Hospices frequently bill Medicare for providing a higher level of care than patients actually need, so much so that a federal report found one-third of all inpatient hospice stays billed to Medicare in 2012 were inappropriate.
This means patients received unnecessary care or Medicare was billed for services that were never provided, according to the report issued by HHS' Office of Inspector General.
Here are the six main findings from the investigation.
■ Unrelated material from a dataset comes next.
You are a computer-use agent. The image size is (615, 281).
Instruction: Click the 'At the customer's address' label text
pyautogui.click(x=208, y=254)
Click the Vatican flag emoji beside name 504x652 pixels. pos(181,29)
1. Inappropriate billing from hospices cost Medicare $268 million in 2012. Hospices frequently billed Medicare inappropriately for inpatient care, which is meant to be reserved for pain control or acute or chronic symptom management that cannot be provided in any other settings. However, 20 percent of the inpatient stays billed for by hospices in 2012 did not require this level of care. For another 10 percent, the person only needed inpatient care for a portion of the stay. The rate for inpatient care at this time was $672 per day, which is nearly four times as much as the $151 per day rate for routine care. Inappropriate billing was found to be particularly prevalent in Florida, Ohio and Arizona.
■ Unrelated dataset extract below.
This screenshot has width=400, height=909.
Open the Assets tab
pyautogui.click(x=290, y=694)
2. About half of inpatient stays in skilled nursing facilities were billed inappropriately. Inpatient care provided in SNFs was more likely to be billed inappropriately than inpatient care provided in hospitals and hospice inpatient units, according to OIG. Of those stays that were billed inappropriately, 39 percent did not need inpatient care and 9 percent only needed it for part of their stay. The investigation also revealed that patients in inpatient care in SNFs were more likely to have a mental disorder, ill-defined condition or Alzheimer's disease, all of which are conditions typically associated with less complex hospice care, raising concerns that hospices were targeting these patients because they offered the greatest financial gain.
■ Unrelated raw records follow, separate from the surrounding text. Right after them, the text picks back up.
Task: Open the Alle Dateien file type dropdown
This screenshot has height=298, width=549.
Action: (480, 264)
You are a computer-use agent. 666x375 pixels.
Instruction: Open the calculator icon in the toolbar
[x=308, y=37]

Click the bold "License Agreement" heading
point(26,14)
3. For-profit hospices were more likely than other hospices to bill inappropriately. For-profit hospices billed 41 percent of inpatient stays inappropriately, compared to 27 percent at other hospices, including both nonprofit and government-owned organizations.
4. Medicare often paid for drugs twice due to inappropriate billing. Medicare payments to hospices cover drugs for pain relief and symptom control related to terminal illnesses. However, the OIG found Medicare Part D also paid for more than half of the drugs used for pain relief and symptom control in hospice inpatient stays. Therefore, Medicare is paying twice for these drugs.
5. Hospices did not meet care planning requirements for the majority of inpatient stays. Each patient is required to have an individual plan of care in hospice and the plan of care must meet specific requirements. The report shows 72 percent of inpatient stays lacked at least one important element of the care plan. It also shows in about half of inpatient stays, not all the required members participated in developing the care plans. Most often a pastoral, counselor or social worker was missing, but in 12 percent of stays, physicians weren't even involved, according to the report.
6. Lastly, hospices did not provide enough services in 9 percent of inpatient stays. In particular, hospices often did not provide sufficient nursing, physician or medical social services, and in some cases the hospices were unable to manage patient symptoms or medications, according to the report.
In response to the report, CMS Acting Administrator Andy Slavitt said in a statement that inpatient claims have remained flat over several years, according to a CMS analysis.
"CMS is also concerned that Medicare beneficiaries continue to have access to this important hospice service and CMS is working to improve appropriate use. As a result, CMS is developing a strategy that targets improper payments without unnecessarily increasing documentation and audit burden on legitimate providers," he said.